O que torna o caso de Buck uma situação caricata, é o facto de ser uma das pessoas em Washington mais responsável pela supervisão de SiliconValley.

Buck ocupa o cargo mais elevado do Grand Old Party no Subcomité de Legislação Antitrust, Comercial e Administrativo da Câmara dos EUA. Devido aos trabalhos de investigação — conduzidos pelo subcomité — sobre competição nos mercados digitais, Buck ficou ciente do Bullying que as grandes corporações têm vindo a fazer aos competidores de menor escala, assim como as constantes invasões à privacidade dos utilizadores.

“Isto são crimes.
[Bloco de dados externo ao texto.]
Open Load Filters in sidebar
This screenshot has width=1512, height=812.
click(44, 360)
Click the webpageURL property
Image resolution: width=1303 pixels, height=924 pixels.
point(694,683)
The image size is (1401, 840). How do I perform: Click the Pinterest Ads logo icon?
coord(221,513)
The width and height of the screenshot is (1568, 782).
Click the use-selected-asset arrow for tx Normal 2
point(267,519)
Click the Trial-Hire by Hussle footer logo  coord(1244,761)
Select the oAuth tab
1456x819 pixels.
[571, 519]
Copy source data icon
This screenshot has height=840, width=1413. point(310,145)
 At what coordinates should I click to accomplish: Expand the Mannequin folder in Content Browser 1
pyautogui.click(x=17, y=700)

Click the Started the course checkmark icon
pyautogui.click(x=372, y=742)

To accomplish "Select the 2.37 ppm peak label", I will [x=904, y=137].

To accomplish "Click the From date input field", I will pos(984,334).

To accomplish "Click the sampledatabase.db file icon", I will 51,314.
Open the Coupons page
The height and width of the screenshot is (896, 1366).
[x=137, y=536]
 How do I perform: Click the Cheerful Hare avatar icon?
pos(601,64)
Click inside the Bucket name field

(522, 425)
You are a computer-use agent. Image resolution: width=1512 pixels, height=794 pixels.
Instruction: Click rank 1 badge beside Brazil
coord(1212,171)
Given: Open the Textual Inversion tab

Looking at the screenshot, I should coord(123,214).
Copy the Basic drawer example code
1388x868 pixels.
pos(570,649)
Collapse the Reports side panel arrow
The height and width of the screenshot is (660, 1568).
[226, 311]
São pessoas que deviam estar atrás das barras”, apontou.

“Não tenho um problema com as Big Tech [grandes empresas de tecnologia]. Tenho problemas com monopólios e como é usado o poder de monopólio”, partilhou Buck a um repórter da Politico, que o acompanhou durante um dia na sua vida de congressista, caracterizado pela falta de serviços das empresas mencionadas.

“Se ele boicotasse a Microsoft, estaria tramado”, afirma Bradford Fitch, presidente da Fundação (não partidária) de Gerência do Congresso, uma vez que todo o trabalho feito em Capitol Hill está dependente das ferramentas da empresa, desde o e-mail, ao calendário, às teleconferências.

Ken Buck admite que as suas escolhas requerem alguns sacrifícios — os quais não se importa de fazer. Como motor de pesquisa, utiliza o DuckDuckGo, uma empresa que alega respeitar a privacidade dos clientes, mas que apenas detém 3% do mercado das pesquisas.

Se tiver que esperar mais 10 segundos por um resultado de pesquisa, ou se tiver que procurá-lo numas páginas a mais, irei sobreviver”, argumenta.

Para serviço de GPS, Buck diz que utilizava o Waze — isto é, até a empresa ter sido adquirida pela Google. O mesmo aconteceu com a sua tentativa de comprar tecnologia americana: o seu computador é um Lenovo Yoga, do qual este se orgulhava, até ter descoberto que a empresa pertence agora à China.

Ao invés de utilizar a Amazon, Ken faz as suas compras através de sites de menor dimensão, como a Etsy ou Walmart.com.

Para evitar quaisquer acusações de hipocrisia, o republicano explica o porquê de utilizar o site da Walmart, um colosso norte-americano.  “Não conheço nenhuma corporação que seja verdadeiramente ‘limpa’. Como tal, o que tenho de fazer é decidir quais são as mais prejudiciais ou ofensivas e excluí-las da minha vida diária”, diz Buck. “Gostava que a Walmart não comprasse todos os seus produtos do Vietnam, Índia, Bangladesh ou China. Mas quando comparada à Amazon, a Walmart é apenas um pequeno jogador.”